No dia 2 de agosto, quinta-feira, a afrotransfeminista recifense, Maria Clara Araújo ministra oficina de escrita e análise narrativa no Museu da Diversidade, em São Paulo, a partir das 18h. As vagas são limitadas e serão concedidas por ordem de chegada.

O objetivo da atividade é reconhecer e valorizar a importância da quebra de silêncios históricos e promover um mergulho nas obras de escritoras como a norte-americana Audre Lorde, escritora feminista e ativista dos direitos humanos, e Grada Kilomba, escritora e artista de Portugal.

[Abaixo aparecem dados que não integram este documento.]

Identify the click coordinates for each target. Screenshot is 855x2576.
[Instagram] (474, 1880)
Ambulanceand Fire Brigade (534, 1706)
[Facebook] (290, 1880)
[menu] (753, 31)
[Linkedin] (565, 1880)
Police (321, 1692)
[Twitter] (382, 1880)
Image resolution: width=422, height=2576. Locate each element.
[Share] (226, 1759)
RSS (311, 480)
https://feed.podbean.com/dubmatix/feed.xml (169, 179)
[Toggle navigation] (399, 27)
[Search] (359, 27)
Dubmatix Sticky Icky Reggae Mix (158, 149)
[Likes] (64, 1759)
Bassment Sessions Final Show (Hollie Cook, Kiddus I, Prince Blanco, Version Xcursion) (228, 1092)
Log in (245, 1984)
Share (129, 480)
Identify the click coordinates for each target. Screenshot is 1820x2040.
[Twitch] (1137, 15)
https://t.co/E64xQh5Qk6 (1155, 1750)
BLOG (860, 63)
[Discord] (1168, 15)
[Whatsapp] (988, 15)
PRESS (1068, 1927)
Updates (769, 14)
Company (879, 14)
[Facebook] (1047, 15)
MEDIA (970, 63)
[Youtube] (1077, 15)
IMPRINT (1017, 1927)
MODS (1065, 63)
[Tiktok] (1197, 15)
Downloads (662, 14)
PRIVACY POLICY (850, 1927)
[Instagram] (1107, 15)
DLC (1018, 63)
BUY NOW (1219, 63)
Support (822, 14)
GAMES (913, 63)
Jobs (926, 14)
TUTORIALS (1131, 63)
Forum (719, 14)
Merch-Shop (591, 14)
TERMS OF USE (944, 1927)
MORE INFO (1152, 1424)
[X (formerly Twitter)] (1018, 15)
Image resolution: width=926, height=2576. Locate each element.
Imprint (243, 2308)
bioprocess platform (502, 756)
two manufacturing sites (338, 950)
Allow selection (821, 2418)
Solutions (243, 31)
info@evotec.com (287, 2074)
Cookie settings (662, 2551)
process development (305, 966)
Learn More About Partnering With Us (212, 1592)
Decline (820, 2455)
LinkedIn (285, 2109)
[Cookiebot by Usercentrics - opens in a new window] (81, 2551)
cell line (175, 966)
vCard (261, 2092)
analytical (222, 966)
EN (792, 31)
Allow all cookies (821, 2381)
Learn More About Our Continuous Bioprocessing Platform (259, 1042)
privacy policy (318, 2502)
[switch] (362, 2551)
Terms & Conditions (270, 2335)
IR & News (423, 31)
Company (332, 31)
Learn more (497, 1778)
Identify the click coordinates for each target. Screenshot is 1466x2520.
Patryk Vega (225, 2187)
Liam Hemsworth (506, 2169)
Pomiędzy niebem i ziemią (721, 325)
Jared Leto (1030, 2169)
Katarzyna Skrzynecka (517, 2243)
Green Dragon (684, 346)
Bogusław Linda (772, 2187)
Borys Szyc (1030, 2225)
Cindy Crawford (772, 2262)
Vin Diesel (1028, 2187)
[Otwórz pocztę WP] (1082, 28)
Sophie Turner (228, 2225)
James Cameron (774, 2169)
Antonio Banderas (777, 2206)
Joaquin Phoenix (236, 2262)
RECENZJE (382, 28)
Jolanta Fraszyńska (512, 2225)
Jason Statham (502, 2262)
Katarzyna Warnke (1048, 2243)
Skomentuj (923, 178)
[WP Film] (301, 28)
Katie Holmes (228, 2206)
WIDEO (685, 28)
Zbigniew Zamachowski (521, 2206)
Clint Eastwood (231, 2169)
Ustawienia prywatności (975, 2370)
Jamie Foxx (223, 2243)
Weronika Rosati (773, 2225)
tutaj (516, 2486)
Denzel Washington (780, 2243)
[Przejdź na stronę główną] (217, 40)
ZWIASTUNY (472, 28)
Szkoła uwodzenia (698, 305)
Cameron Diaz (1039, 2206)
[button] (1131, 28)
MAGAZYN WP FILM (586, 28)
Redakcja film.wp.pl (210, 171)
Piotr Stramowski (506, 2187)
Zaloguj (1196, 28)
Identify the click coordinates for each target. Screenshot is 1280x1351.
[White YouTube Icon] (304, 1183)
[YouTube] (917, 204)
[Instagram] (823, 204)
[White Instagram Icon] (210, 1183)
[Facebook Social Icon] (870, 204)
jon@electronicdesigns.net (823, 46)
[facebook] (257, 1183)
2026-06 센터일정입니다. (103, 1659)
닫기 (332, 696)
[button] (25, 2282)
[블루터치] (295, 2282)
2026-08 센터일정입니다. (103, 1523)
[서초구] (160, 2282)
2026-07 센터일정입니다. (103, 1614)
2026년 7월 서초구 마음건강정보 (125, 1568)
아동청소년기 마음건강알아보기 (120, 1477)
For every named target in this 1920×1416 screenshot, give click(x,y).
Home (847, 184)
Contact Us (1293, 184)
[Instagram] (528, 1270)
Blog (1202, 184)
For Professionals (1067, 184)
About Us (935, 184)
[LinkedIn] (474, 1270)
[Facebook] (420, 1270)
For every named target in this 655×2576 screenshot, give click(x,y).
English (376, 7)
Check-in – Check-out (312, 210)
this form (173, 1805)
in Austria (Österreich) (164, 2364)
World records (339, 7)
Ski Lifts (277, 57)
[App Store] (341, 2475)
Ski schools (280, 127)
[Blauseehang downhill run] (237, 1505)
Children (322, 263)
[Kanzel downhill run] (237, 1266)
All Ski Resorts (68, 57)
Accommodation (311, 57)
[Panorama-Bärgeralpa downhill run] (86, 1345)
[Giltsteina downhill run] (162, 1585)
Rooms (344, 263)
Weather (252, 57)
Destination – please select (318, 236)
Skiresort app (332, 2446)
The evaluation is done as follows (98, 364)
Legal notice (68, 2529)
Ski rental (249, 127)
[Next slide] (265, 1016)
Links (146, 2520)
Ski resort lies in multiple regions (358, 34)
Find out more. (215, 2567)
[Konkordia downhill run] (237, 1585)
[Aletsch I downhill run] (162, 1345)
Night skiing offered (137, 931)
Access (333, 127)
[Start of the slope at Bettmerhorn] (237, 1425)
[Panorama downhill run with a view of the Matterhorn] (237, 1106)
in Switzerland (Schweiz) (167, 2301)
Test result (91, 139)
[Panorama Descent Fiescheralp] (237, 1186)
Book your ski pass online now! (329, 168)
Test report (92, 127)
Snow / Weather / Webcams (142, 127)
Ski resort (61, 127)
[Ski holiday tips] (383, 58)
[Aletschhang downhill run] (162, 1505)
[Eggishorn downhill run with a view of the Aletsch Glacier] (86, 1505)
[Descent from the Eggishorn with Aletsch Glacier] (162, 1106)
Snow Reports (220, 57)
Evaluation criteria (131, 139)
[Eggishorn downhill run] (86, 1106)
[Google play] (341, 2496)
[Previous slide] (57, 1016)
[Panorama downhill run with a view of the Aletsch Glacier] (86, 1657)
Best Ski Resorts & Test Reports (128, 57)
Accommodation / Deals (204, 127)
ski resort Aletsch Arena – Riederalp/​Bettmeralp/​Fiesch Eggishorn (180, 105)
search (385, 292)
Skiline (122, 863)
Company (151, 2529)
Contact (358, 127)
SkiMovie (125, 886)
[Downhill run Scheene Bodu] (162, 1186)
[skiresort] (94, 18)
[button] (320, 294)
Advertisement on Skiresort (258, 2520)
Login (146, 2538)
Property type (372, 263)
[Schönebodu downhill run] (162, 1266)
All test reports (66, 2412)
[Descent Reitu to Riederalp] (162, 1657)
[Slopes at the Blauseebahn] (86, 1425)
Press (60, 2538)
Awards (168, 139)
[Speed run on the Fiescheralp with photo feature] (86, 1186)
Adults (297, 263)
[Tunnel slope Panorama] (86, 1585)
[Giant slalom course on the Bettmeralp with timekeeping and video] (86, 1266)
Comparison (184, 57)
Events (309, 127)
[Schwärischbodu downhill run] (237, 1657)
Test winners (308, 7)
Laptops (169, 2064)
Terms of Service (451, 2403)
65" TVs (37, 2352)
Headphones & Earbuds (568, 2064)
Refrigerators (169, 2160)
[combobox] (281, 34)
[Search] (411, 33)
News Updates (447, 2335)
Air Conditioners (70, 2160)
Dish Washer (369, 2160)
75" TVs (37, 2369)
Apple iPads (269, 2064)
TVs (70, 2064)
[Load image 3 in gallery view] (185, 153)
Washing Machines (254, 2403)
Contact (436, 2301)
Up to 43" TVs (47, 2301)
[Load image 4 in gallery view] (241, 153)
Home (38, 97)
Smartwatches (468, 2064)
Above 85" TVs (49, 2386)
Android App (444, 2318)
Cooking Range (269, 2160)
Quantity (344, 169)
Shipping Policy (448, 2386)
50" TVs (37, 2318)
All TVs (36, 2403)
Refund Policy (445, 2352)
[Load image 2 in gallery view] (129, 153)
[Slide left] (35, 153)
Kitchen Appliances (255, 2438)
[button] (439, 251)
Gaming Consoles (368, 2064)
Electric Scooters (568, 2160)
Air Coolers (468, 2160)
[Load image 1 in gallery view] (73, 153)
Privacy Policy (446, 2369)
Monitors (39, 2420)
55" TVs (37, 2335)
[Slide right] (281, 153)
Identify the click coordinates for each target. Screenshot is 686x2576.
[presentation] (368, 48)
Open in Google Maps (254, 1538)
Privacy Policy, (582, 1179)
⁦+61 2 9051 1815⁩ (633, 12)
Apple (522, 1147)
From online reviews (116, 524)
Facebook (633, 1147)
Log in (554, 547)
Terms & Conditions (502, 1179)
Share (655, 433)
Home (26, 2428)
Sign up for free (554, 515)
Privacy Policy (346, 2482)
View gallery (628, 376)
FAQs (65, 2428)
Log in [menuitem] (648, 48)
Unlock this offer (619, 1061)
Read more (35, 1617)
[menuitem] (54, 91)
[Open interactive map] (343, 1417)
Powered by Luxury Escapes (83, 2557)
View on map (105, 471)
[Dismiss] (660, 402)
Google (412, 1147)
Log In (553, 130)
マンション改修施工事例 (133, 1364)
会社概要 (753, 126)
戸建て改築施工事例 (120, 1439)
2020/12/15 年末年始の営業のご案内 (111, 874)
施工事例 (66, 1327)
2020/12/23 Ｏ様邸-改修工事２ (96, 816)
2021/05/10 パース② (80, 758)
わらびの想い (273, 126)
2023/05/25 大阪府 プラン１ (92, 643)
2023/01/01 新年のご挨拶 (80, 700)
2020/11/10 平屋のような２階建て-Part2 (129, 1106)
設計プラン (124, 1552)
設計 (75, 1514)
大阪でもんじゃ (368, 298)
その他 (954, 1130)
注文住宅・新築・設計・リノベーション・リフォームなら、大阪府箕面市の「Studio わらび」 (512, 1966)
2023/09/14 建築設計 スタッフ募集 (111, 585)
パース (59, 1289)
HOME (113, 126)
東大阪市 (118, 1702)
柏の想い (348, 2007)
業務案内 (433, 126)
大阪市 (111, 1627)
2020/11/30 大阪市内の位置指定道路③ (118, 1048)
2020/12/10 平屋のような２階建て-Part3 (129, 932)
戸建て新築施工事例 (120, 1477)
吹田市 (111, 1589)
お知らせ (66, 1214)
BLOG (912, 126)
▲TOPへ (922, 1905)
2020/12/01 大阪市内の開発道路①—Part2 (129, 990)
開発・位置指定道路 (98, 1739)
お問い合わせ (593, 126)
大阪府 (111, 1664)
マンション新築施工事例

“Além de visibilizar as trajetórias de mulheres que ousaram falar e agir, meu objetivo é possibilitar a [re]articulação e a transformação do silêncio em linguagem e ação. A oficina é um diálogo interseccional a partir das narrativas produzidas por mulheres que buscaram descolonizar a produção do saber”, afirma Maria Clara Araújo.

O workshop potencializa a compreensão da experiência vivida na teorização de escritoras que possuem vozes insurgentes e ressalta como suas obras têm uma função de auto recuperação e libertação coletiva.

Como parte do processo, as interessadas e interessados deverão levar uma matéria de jornal, vídeo, áudio ou algum tipo de produção que, em sua opinião, “aprisione” subjetividades em narrativas únicas, ceifando possibilidades de as compreendermos a partir de outros olhares.

A oficina faz parte da Usina de Valores, projeto do Instituto Vladimir Herzog que realiza ações formativas para disseminar valores que promovam uma cultura de direitos humanos e uma sociedade justa e não violenta. A atividade acontece em parceria com o Museu da Diversidade Sexual sob o tema “Vozes insurgentes e línguas indomáveis”.

Sobre a oficineira

Maria Clara (21) é graduanda em Pedagogia pela Universidade Federal de Pernambuco, pesquisadora de teorias pós críticas em educação e idealizadora do projeto "Pedagogia da Travestilidade”, que busca colocar em diálogo a educação e a experiência vivenciada por travestis e mulheres trans. Ela também escreve para os sites Blogueiras Negras, Transfeminismo.com e para o Usina de Valores.

Serviço
Oficina “Vozes insurgentes e línguas indomáveis".
2 de agosto, quinta-feira, às 18h
Museu da Diversidade Sexual (dentro da estação República do metrô, atrás da bilheteria).
*Local sujeito a lotação, máximo de 40 lugares.